Ocr settings to get correct text from a region

Asked by Vin Uppinkudru

Hi Raiman,
Apologies, if this question is a sort of repeat.
Stimuli version 1.1.1
Language - Java
I am using get text on a region and it's working ok most of the times.but some times it's giving me correct text.
For example
Number 1 is read as "'I".
Looks like some non English character.
How can Ser the language to only English.
And text recognition to only Alphabets (A-Z, a-z) and Numbers(0..9).
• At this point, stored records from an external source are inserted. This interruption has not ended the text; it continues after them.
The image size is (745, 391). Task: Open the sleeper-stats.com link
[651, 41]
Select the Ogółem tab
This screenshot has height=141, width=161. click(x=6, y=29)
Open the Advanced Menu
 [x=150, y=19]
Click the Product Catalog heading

I am hoping this restrictions would yield accurate results.
The other thing to note is that this feature was working quite stable in stimuli 1.0.1.

Thanks for your help.

Question information

Language:
English Edit question
Status:
Solved
For:
SikuliX Edit question
Assignee:
No assignee Edit question
Solved by:
Vin Uppinkudru
Solved:
Last query:
Last reply:
Revision history for this message
RaiMan (raimund-hocke) said :
#1

There are 2 classes, where text recognition based on Tesseract is handled:

org.sikuli.script.TextRecognizer:
how to use it, can be seen in the method Region.text()
There is this faq 2709 telling how to switch language (be aware: the standard language is eng (english))

org.sikuli.natives.Vision
which implements the features based on the native Tesseract library and JNI (C++)
Nothing to do here except, that you can try to add Tesseract specific settings to the environment using
setParameter(String param, float val)
setSParameter(String param, String val)

About possible parameters and their values you have to consult the Tesseract docs (Tesseract 3 is used).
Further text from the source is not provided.